The task:
Return the listing's lines verbatim, omitting the pictures.

Data on locating visible targets
———

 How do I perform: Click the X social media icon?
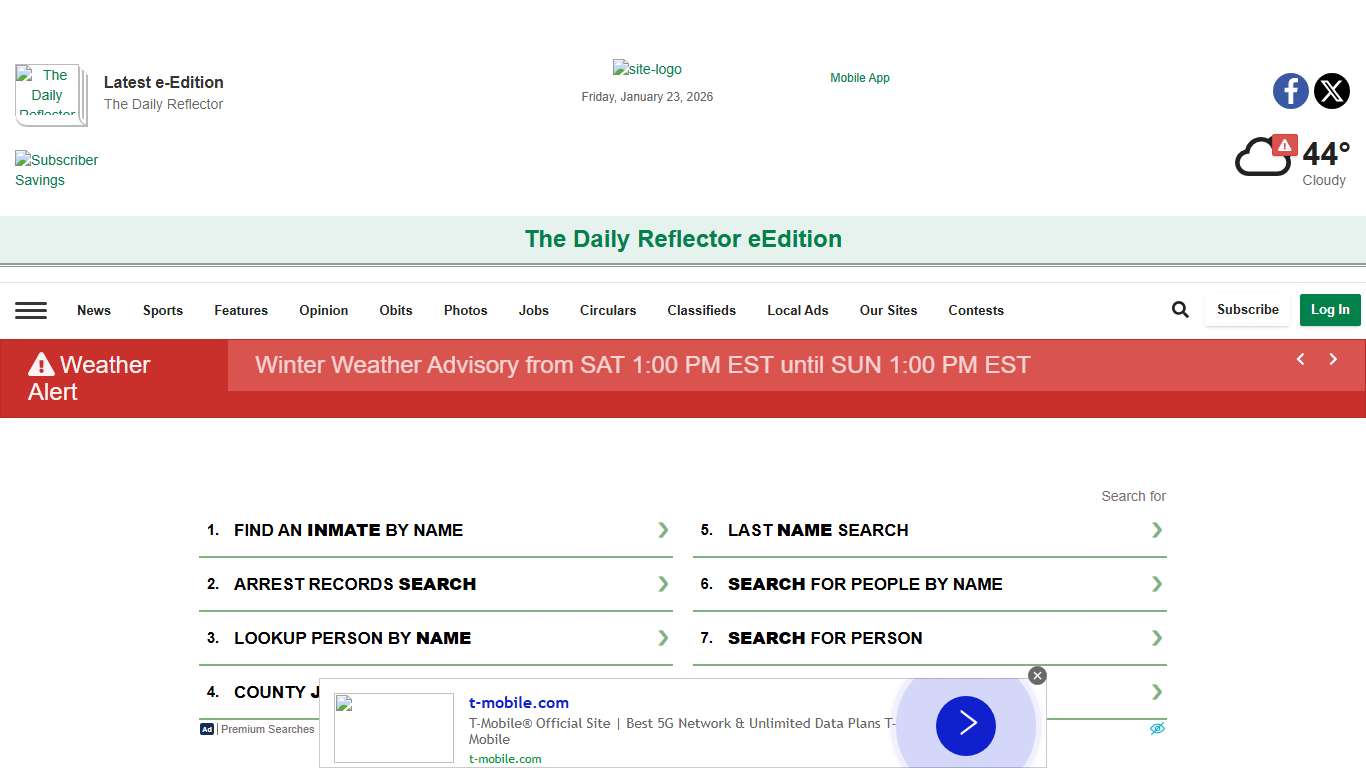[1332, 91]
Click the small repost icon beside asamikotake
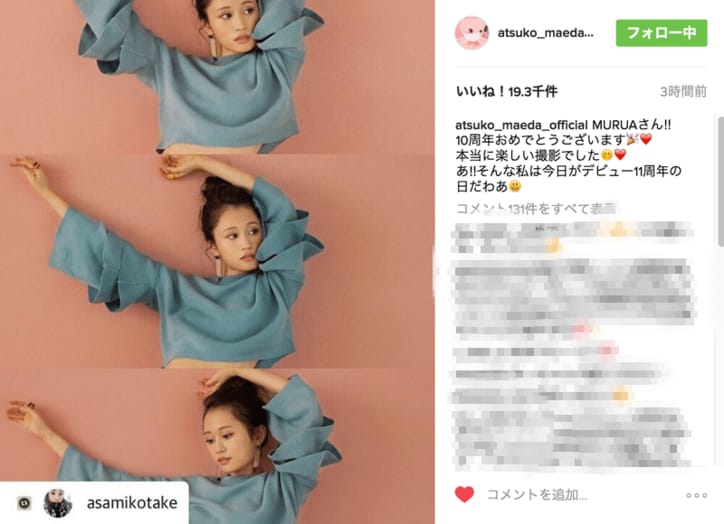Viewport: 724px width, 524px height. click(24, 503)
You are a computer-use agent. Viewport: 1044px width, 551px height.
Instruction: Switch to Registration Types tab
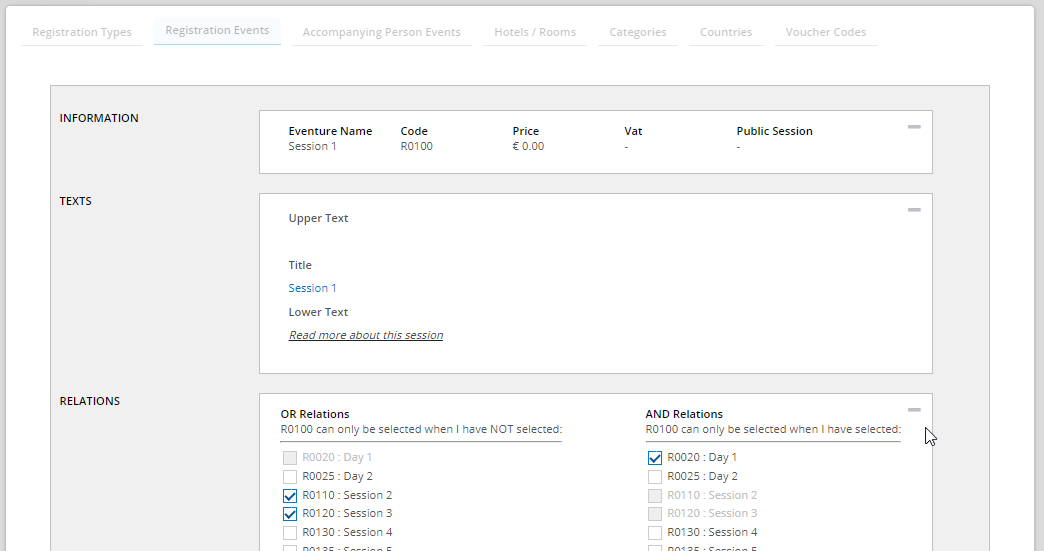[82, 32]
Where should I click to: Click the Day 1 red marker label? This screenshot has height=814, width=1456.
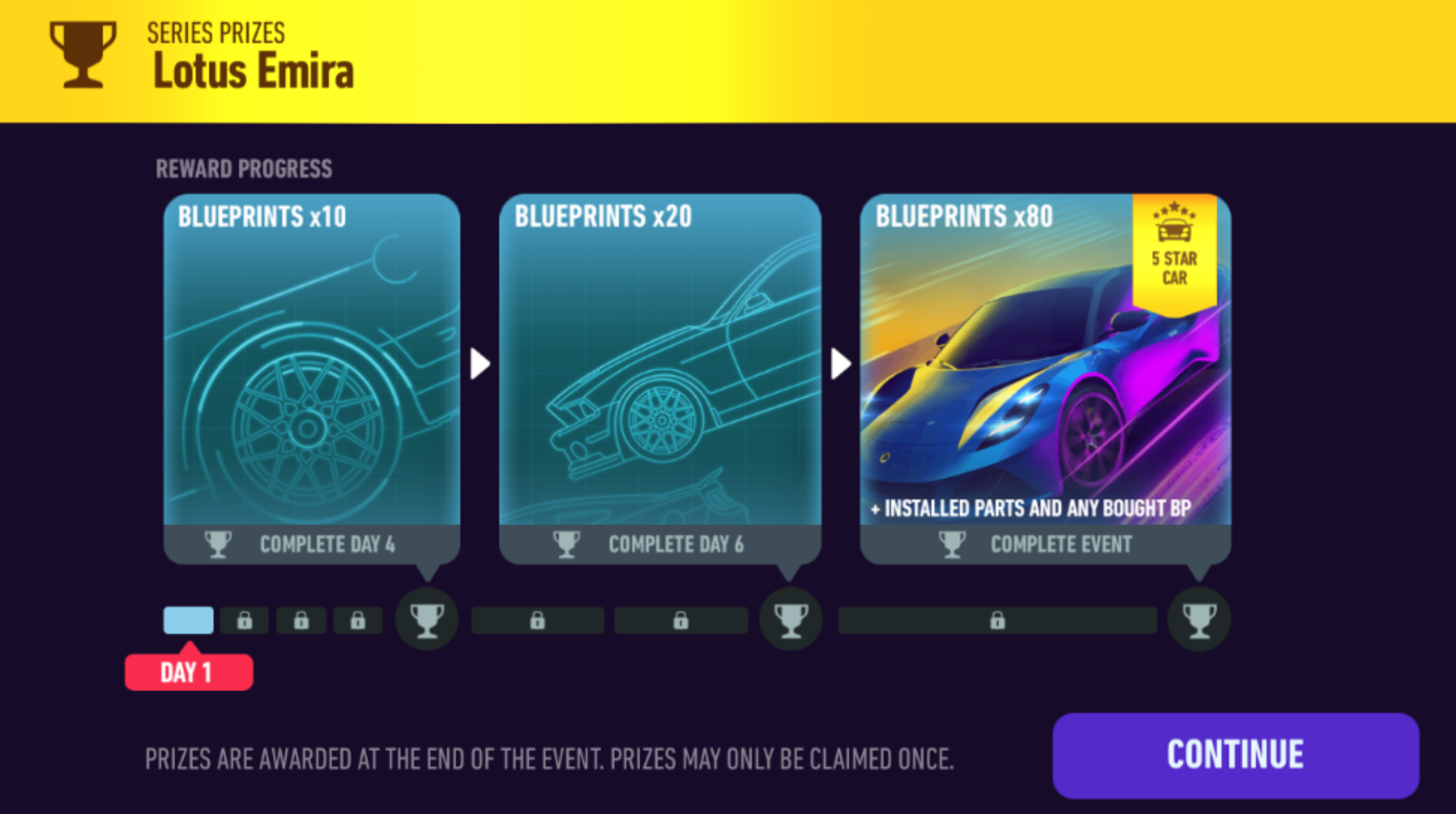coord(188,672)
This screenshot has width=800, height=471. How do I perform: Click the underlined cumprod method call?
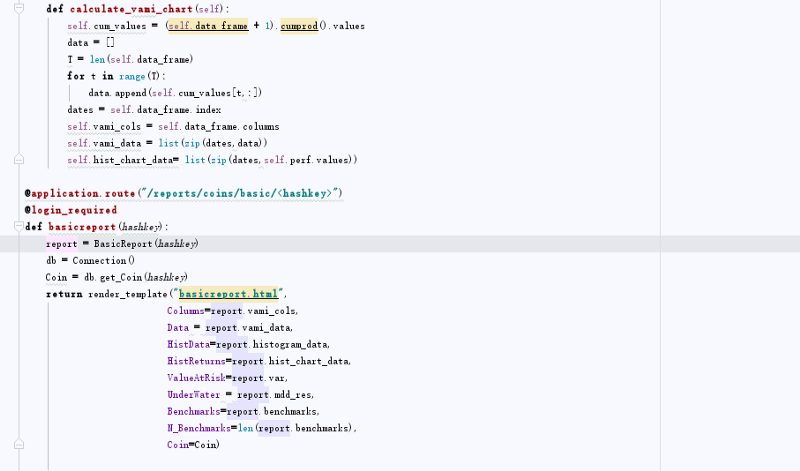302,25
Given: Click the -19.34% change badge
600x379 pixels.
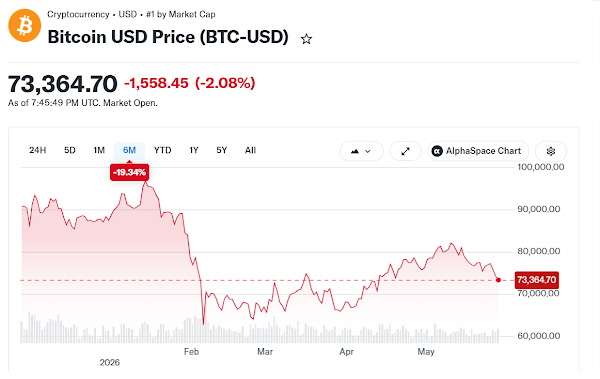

———

Solution to this problem:
 How do I perform: Click the X social media icon?
[1332, 91]
Click the small repost icon beside asamikotake
Viewport: 724px width, 524px height. click(24, 503)
You are a computer-use agent. Viewport: 1044px width, 551px height.
Instruction: Switch to Registration Types tab
[82, 32]
Where should I click to: Click the Day 1 red marker label? This screenshot has height=814, width=1456.
coord(188,672)
This screenshot has width=800, height=471. How do I perform: Click the underlined cumprod method call?
302,25
Given: Click the -19.34% change badge
600x379 pixels.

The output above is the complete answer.